One thing that you notice immediately in older documents is that organic stuff all goes to shades of brown. The paper goes from off-white to brown, the ink goes from black to brown, the blood stains go from red to brown. The only colors that maintain their integrity much at all are mineral colors or metallic leaf elements. Even with mineral colors like yellows, reds, greens, and blues there was usually an organic binder that muddies them a little over time. The older ink formulations like black gall ink are corrosive to papre over time, giving rise to effects around the ink that vary with age.
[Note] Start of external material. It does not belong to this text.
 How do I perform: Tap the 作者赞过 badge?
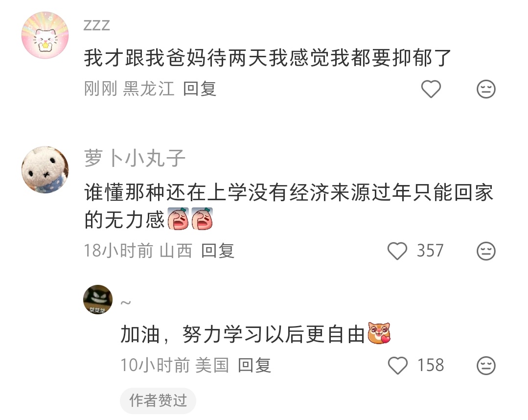click(158, 400)
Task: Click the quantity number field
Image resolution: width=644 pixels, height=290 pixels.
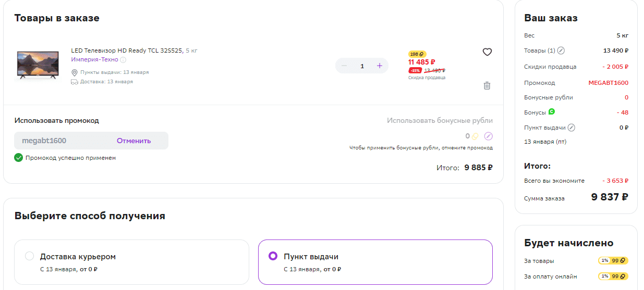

Old papers are a bit different than mondern ones. The old papers were mostly rag papers, meaning that they were mostly cellulose. Modern papers are wood pulp, which has roughly 1/4 lignin. Lignin doesn't hold up to long storage as well as cellulose and degrades more rapidly. Modern papers were also often bleached with chlorine, which forms hydrochloric acid over time in the paper, which causes a catalytic degradation in the paper. That's why newspapers get rapidly browner and more fragile than fancier paper. And then there's the clay-coated slick paper from magazines. It's hardly paper at all except in the sense that printing is done on it.

I hate it when I can't stop talking like this. Lots of good information on paper aging and how old document differ from new ones is out there on the internet.

My great-grandfather had a collection of cheap pulp novels from the 1940's that are out in the garage. I'll try to find some and see if I can get some scans of not too old paper for comparison.

Maybe I'll try some other staining materials so that I can say that I've put blood, sweat, and tears into the site.

----------


## Coyotemax

As promised, here's a few more of the textures, including some that look like they will be useful for bump or displacement mapping with little adjustment needed.

Most of these are from the first set of paper textures, this time after drying. It really brought ot the crinkles on a few cases. Originally I was hoping the tea staining would enhance the crinkles (like the edges and some of the folds), I hadn't been counting on the fact that soaking it in water softened the sharp edges so much.

Anyhow, I'll do them in two sets, I have 7 more to share.

First, the dried versions of the previous (if you match them up they could do good displacement maps for the previous wet ones).  Number 8 had an issue, I accidentally scanned it at the default of 150, and didn't notice until after i'd re-soaked the paper, so unfortuantely, there's no going back to redo that one.

----------


## Coyotemax

lol @ waldronate..

Actually if you go do a good workout and use a piece of paper to wipe your forhead ever few mins...

Hrm. i think i'm putting too much thought into this now!  :Smile: 

Anyhow, here's the last 2, I think I'm done making paper textures for now, i'm happy with my collection. I think I can title this portion the Extreme Collection  :Smile: 

This is the backside of my map after drying out, plus I took one of the other pieces and set it to the match - some of the edges didn't go out as fast as I meant them to  :Smile:

----------


## Ramah

Great stuff, CM, thanks a lot for all this work. I'm sure these will come in very handy for a lot of people.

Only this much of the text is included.